Provided records —
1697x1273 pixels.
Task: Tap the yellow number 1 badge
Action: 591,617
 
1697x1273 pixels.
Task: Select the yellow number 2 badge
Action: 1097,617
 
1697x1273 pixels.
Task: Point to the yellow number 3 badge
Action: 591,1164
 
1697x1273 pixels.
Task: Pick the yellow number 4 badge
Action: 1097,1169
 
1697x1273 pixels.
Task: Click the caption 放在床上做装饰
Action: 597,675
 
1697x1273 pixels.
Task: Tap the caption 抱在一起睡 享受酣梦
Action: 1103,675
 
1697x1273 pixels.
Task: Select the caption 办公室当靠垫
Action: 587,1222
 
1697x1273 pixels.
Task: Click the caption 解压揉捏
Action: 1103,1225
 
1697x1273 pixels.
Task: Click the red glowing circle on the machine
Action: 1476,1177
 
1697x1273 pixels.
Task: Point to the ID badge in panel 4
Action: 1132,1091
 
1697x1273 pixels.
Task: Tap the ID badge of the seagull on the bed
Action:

--

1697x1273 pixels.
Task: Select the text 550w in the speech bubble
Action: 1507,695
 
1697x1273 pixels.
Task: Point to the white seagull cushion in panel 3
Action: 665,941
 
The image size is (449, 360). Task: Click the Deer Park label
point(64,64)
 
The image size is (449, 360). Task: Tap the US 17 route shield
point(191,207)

Task statement — Which lines in the listing above contain the word "caption"? Find each one and copy it out in full, counting a match only when the letter case is the same.

Solved problem —
Task: Click the caption 放在床上做装饰
Task: Tap the caption 抱在一起睡 享受酣梦
Task: Select the caption 办公室当靠垫
Task: Click the caption 解压揉捏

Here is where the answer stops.